Commons : Charlie Christian  - collection of pictures, videos and audio files

Notes / individual evidence

  1. a b Summerfield: The Jazz Guitar , p. 73
  2. Christian did not play regularly in the Big Band Goodmans, he was only involved in a few recording sessions.

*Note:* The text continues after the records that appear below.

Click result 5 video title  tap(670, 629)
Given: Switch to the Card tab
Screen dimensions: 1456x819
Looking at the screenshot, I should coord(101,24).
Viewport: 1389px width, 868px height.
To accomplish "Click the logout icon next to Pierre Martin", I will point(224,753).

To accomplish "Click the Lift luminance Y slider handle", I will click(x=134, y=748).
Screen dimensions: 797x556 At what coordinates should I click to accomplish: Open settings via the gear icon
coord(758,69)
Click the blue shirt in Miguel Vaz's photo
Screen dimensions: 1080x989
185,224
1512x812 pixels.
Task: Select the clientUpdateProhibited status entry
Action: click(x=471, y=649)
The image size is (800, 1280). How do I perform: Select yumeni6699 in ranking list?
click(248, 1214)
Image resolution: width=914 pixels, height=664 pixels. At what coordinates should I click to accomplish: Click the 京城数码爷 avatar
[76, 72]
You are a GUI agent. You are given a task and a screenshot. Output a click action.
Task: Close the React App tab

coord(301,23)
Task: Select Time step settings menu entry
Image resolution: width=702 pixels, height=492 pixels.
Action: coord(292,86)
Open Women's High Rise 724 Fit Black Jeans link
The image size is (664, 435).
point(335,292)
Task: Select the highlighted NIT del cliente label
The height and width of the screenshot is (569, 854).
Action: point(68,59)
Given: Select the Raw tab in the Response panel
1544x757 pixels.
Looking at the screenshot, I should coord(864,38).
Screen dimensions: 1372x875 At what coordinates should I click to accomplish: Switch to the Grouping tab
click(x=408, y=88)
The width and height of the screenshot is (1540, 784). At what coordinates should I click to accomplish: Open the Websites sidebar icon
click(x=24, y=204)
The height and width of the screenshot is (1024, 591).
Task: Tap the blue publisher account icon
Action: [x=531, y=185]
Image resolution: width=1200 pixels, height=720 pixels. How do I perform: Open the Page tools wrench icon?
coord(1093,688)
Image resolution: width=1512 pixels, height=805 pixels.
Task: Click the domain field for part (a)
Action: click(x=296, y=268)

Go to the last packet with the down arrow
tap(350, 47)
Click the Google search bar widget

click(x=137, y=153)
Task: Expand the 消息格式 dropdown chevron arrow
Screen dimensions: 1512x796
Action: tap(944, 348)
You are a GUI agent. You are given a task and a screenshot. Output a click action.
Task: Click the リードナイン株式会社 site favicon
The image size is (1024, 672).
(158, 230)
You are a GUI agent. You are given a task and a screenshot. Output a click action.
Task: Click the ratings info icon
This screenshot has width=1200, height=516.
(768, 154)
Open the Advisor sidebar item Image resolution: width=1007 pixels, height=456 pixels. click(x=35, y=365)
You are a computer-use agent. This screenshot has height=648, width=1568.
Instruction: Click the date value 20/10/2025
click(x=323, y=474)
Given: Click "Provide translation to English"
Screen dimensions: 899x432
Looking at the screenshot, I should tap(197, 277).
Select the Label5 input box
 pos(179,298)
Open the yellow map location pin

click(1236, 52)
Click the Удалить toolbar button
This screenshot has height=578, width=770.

  3. Pollilo, p. 464; Pollilo goes on to say that Lionel Hampton and Benny Goodman deserved well with these titles they ascribed to themselves, but they weren't the only ones to claim the themes Christian invented.
  4. a b Polillo, p. 465
  5. cf. Polillo, p. 461
  6. Summerfield: The Jazz Guitar , p. 15
  7. Christian played increasingly diminished and excessive chords. Hannes Fricke (2013), p. 144.
  8. Ralph Ellison met Christian as a youth, quoted in after Polillo, p. 461
  9. cit. after Polillo, p. 463
  10. Guitar & Bass. 12/2004, p. 78.
  11. ^ Hannes Fricke: Myth guitar: history, interpreters, great hours. Reclam, Stuttgart 2013, ISBN 978-3-15-020279-1 , p. 37.